Pharmacovigilance legislation was developed in a bid to significantly reduce the number of adverse drug reactions, which were found to be causing nearly 200,000 deaths per year in the EU.

The directives and regulations, which represented the biggest change to human medicine regulation in the EU since 1995, are designed to improve collection of data and provide means for rapid and robust assessment of safety issues.

For marketing authorisation holders and applicants, this results in:

• clearer roles and responsibilities;
• minimised duplication of effort;
• simplified reporting procedures;
• clarity over the legal framework for monitoring activities.

Implementation of the legislation

The pharmacovigilance legislation is accompanied by an implementing regulation, which provides operational details.

• Directive 2010/84/EU
• Regulation (EU) No 1235/2010
• Commission Implementing Regulation No 520/2012

Further amendments strengthen the system, specifically by providing for prompt notification and assessment of safety issues.

• Regulation (EU) No 1027/2012
• Directive 2012/26/EU

The legislation created new tasks and activities for regulators and the pharmaceutical industry, which can be divided into four areas:

Collection of key information on medicines

• The legislation established or reinforced the need for and format of various reports, including:
  • risk management plans;
  • periodic safety update reports;
  • post-authorisation safety and efficacy studies;
  • pharmacovigilance system master files.
• There are further requirements concerning data submission for authorised medicines and notification of action to withdraw a product (if the decision is taken on grounds such as the medicine being harmful).
• European citizens can report suspected side effects directly to MAHs and national regulatory authorities.

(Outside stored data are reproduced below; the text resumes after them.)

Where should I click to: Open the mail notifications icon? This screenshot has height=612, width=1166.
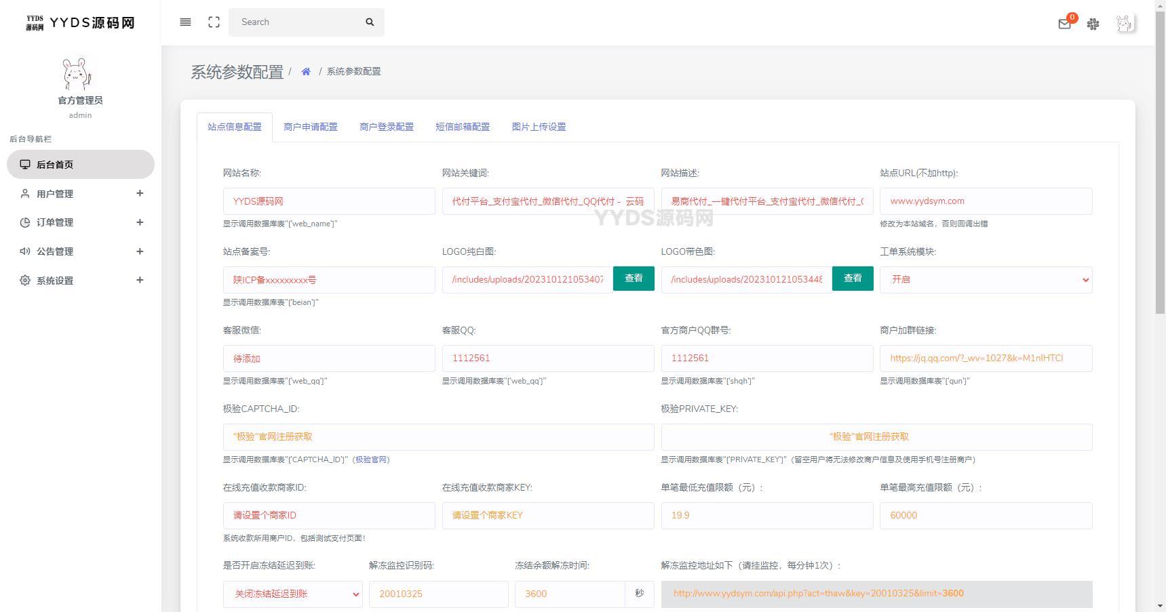(1064, 24)
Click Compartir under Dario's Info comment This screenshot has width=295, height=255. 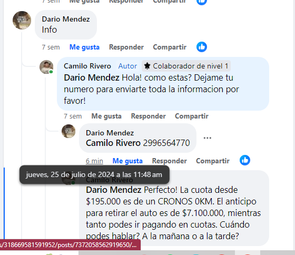point(170,47)
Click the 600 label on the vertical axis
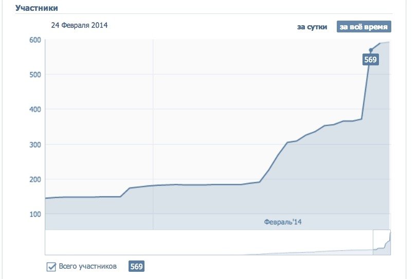 click(x=35, y=40)
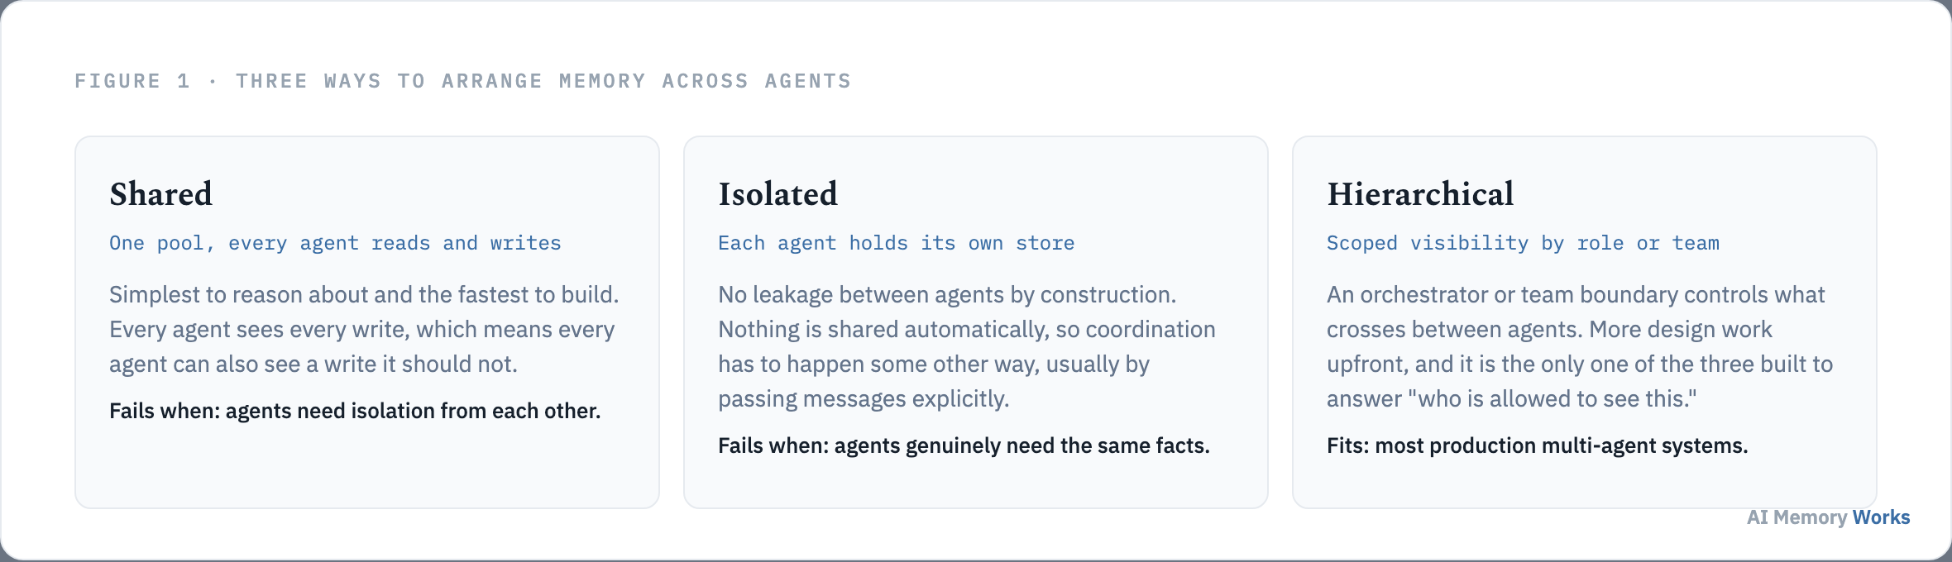The height and width of the screenshot is (562, 1952).
Task: Click the Shared card heading
Action: point(161,194)
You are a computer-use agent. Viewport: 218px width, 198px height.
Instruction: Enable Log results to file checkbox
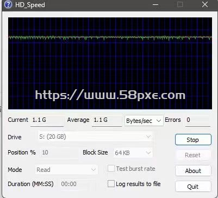[111, 183]
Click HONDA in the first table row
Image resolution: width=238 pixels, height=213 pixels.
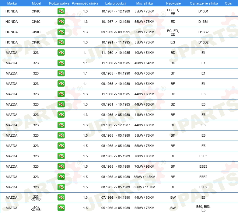point(12,11)
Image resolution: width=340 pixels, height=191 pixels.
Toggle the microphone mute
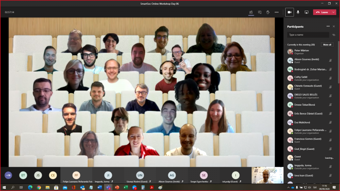pos(298,12)
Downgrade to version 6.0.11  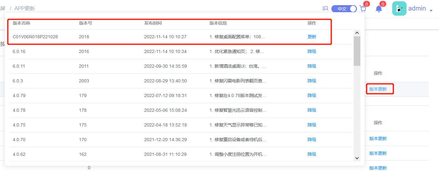pyautogui.click(x=312, y=66)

Analysis and understanding of data and information

• Signal detection and management for national and centrally authorised medicines was strengthened.
• The legislation introduced an inverted black triangle symbol, printed on the product information of medicines under additional monitoring.

Regulatory action to safeguard public health

• The Pharmacovigilance Risk Assessment Committee (PRAC) was established, while the Coordination Group for Mutual Recognition and Decentralised Procedures - Human now takes the lead on implementing safety recommendations.
• Referral procedures were enhanced to ensure emerging safety issues are quickly assessed by the PRAC.
• Monitoring of medical literature: EMA performs medical literature monitoring to screen selected medical literature, to identify suspected adverse reactions with medicines authorised in the European Union, and to enter the relevant information into the EudraVigilance database.
• Medicines under additional monitoring

Stakeholder communication

• Agendas and minutes of all committee meetings are published by the Agency, and public hearings on safety issues can be arranged.
• To guarantee consistency, the Agency coordinates announcements on the safety of medicines across the EU, including nationally authorised products.
• Stakeholder meetings: EMA hosts stakeholder forums to raise awareness of the requirements of the pharmacovigilance legislation and promote the exchange of ideas, concerns and opinions and pharmacovigilance platform meetings provide an opportunity for both a general update and more focused discussions on specific processes or issues.